Data for review:
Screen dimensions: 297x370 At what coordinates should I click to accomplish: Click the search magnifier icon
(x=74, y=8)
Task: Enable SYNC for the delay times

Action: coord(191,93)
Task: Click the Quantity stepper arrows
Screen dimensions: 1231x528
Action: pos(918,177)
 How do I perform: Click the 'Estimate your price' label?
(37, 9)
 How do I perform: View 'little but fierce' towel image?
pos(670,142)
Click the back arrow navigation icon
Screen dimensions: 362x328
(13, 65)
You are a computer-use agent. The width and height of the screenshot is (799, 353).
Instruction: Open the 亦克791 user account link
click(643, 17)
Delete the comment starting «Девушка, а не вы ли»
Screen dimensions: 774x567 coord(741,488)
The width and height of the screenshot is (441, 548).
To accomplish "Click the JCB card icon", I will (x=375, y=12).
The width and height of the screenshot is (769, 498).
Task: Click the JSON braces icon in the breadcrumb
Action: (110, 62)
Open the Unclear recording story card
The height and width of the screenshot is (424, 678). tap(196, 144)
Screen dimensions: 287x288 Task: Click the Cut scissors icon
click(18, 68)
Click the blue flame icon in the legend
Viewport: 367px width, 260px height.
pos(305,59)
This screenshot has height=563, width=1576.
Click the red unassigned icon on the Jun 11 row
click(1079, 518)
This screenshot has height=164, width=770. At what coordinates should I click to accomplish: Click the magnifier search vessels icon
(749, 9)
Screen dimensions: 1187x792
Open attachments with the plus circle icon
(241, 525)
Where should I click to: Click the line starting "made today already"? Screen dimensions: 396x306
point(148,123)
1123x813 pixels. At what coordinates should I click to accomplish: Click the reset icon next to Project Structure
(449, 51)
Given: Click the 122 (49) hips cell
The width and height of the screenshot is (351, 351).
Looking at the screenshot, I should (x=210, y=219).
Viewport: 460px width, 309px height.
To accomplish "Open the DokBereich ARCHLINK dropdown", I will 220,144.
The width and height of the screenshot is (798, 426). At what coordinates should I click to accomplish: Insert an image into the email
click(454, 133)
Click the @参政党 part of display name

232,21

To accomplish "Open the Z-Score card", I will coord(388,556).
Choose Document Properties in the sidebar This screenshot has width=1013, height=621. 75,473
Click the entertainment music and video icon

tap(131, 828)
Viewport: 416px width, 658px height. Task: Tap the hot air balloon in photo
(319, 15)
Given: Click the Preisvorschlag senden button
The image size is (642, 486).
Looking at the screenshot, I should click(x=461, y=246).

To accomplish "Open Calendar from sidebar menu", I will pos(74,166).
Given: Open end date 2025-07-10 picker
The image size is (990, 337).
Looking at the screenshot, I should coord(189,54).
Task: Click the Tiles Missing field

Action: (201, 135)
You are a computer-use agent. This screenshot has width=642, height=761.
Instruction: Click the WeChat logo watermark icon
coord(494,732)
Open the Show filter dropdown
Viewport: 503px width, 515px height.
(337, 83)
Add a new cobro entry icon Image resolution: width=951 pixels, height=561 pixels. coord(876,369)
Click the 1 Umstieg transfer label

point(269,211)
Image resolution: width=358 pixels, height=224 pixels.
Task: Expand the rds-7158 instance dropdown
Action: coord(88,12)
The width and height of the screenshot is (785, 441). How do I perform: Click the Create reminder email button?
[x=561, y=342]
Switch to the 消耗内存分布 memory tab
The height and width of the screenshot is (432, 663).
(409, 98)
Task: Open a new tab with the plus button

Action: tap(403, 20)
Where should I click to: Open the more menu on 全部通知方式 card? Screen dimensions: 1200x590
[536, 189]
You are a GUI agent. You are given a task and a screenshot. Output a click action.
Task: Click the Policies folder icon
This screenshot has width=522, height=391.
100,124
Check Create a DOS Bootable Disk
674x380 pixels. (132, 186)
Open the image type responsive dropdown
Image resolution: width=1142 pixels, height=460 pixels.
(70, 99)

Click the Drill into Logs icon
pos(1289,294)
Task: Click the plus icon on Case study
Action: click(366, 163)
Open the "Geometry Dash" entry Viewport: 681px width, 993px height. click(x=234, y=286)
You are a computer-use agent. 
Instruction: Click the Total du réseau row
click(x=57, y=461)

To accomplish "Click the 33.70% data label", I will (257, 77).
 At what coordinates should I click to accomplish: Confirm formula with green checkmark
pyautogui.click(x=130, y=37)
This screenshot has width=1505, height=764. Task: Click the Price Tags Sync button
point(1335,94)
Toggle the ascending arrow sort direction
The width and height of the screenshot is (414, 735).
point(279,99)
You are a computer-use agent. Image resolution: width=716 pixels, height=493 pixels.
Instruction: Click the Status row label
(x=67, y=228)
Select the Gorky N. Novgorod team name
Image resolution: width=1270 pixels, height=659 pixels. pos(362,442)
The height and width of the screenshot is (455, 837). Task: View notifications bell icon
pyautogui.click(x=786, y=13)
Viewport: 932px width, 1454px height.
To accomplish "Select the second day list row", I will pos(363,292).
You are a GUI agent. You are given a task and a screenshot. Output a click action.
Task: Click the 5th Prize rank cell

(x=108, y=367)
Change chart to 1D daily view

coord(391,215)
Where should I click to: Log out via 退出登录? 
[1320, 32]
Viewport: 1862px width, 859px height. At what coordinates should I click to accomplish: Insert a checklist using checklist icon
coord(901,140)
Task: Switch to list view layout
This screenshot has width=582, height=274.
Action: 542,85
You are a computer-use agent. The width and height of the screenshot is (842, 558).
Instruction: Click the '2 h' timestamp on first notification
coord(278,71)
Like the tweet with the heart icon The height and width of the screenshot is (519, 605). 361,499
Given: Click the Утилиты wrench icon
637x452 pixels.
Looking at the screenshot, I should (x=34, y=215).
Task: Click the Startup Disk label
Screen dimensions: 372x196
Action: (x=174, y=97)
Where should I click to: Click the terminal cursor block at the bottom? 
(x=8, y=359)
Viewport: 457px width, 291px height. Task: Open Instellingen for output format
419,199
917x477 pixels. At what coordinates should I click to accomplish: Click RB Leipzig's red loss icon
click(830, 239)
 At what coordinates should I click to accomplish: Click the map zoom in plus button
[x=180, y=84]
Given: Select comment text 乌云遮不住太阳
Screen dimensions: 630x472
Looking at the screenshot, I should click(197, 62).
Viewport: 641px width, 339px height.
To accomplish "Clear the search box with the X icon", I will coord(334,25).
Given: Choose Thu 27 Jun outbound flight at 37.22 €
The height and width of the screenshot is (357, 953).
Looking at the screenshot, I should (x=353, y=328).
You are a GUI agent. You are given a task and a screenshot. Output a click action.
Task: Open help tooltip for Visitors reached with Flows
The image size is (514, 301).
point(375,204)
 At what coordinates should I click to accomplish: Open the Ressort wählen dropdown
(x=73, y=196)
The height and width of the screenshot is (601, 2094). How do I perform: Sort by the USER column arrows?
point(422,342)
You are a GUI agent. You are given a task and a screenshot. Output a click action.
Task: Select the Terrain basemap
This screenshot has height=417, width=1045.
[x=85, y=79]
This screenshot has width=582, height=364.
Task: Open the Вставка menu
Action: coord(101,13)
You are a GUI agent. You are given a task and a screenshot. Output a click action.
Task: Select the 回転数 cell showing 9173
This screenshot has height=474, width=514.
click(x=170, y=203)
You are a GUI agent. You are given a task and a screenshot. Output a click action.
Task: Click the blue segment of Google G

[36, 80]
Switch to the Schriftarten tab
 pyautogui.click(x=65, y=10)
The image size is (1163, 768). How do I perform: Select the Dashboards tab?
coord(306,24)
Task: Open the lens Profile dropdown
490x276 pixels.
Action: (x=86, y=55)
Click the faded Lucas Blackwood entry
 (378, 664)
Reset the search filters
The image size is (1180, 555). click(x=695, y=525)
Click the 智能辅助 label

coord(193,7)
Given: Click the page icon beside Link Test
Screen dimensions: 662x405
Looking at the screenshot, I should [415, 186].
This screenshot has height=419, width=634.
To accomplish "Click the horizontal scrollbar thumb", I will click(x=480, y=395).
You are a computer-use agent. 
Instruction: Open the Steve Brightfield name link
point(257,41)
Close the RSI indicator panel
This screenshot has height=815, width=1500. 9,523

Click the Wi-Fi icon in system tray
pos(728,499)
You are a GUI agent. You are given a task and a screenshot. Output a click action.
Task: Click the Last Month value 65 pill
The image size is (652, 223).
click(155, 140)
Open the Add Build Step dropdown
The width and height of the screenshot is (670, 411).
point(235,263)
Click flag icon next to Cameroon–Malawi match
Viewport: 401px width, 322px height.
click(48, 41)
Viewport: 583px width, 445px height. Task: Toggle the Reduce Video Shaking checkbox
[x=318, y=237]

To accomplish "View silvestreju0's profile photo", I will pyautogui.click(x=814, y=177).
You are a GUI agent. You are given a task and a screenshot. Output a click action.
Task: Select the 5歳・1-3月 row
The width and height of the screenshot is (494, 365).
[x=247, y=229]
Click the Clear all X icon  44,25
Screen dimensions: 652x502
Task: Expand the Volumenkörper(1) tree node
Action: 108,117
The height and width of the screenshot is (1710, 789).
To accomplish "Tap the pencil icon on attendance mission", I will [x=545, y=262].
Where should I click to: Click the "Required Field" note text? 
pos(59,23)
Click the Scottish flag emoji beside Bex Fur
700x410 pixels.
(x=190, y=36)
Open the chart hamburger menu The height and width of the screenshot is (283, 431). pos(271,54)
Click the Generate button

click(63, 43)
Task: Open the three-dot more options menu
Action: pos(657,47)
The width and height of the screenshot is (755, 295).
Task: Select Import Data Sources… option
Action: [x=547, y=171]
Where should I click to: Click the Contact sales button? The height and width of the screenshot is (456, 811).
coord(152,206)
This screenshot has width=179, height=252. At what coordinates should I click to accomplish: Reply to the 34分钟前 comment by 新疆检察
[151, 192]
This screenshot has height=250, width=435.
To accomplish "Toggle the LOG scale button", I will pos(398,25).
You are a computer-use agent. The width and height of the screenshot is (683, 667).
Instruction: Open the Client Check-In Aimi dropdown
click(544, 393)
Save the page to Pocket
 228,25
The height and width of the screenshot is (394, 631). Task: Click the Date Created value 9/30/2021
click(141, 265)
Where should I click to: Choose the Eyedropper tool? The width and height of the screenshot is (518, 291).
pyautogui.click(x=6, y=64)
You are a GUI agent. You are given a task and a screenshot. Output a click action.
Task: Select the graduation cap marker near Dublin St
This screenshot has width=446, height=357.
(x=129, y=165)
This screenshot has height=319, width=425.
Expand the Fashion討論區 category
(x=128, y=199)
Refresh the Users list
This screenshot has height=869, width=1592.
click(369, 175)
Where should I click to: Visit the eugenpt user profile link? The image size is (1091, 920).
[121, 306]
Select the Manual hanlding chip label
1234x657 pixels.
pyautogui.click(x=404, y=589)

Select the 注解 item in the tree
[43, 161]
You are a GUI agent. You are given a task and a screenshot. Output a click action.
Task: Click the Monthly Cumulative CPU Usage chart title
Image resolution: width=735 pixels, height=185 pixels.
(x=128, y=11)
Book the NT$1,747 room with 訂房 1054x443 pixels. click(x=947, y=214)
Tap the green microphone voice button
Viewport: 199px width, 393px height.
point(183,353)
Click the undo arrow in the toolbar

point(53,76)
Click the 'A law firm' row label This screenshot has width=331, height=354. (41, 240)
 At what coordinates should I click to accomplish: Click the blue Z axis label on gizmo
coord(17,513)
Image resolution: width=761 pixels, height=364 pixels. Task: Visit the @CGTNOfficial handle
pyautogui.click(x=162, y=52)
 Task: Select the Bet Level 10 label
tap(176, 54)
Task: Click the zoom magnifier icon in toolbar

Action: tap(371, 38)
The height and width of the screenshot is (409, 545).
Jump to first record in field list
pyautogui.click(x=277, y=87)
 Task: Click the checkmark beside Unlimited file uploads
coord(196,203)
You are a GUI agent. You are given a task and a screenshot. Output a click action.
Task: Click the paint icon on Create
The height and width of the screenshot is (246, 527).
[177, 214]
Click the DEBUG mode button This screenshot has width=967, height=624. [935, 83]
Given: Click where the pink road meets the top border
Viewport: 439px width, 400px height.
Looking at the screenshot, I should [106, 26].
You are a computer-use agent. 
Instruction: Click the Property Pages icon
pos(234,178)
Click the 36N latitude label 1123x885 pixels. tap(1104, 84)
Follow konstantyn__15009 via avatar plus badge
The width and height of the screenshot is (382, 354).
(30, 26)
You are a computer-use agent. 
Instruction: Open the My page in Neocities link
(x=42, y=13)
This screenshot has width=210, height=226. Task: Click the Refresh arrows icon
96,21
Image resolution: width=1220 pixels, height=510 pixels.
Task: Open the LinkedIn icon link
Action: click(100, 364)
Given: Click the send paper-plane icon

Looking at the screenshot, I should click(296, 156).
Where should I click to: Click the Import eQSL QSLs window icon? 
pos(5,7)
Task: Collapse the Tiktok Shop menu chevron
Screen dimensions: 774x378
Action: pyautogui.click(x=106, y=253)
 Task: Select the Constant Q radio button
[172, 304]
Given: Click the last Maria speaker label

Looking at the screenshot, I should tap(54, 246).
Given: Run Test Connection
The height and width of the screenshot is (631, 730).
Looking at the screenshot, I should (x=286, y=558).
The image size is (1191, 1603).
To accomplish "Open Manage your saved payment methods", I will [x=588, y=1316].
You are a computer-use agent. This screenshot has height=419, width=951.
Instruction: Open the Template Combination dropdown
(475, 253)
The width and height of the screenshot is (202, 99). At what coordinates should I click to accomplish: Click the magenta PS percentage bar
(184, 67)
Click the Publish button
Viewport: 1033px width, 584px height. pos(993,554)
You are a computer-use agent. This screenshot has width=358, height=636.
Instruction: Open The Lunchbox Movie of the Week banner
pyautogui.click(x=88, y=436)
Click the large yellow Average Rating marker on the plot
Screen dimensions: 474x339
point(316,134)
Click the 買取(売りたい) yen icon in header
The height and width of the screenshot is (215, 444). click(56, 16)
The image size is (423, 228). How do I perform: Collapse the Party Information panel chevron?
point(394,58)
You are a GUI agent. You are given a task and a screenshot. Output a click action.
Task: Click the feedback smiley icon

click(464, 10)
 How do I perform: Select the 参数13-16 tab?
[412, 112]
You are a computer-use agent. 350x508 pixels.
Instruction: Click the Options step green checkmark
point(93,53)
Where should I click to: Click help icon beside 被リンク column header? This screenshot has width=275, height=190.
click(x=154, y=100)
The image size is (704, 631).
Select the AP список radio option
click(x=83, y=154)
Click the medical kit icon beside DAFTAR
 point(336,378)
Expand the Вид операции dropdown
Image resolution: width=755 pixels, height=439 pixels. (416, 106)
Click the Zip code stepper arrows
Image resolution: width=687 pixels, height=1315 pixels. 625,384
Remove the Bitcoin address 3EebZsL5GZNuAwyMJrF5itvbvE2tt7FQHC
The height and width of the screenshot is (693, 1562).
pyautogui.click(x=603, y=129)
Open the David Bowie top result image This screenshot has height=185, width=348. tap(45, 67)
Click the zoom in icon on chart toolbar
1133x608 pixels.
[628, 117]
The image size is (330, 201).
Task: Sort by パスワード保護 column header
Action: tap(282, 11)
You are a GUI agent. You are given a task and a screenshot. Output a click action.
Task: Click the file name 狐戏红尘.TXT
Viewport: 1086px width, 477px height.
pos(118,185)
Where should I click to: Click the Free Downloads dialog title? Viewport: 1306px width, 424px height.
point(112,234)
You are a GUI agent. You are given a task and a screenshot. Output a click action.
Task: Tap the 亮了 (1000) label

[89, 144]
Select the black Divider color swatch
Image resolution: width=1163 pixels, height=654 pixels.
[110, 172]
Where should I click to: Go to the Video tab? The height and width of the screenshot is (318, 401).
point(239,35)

Work request: Each line of the data that contains "marker" belongs in the answer.

Answer to the problem:
Task: Select the graduation cap marker near Dublin St
Click the large yellow Average Rating marker on the plot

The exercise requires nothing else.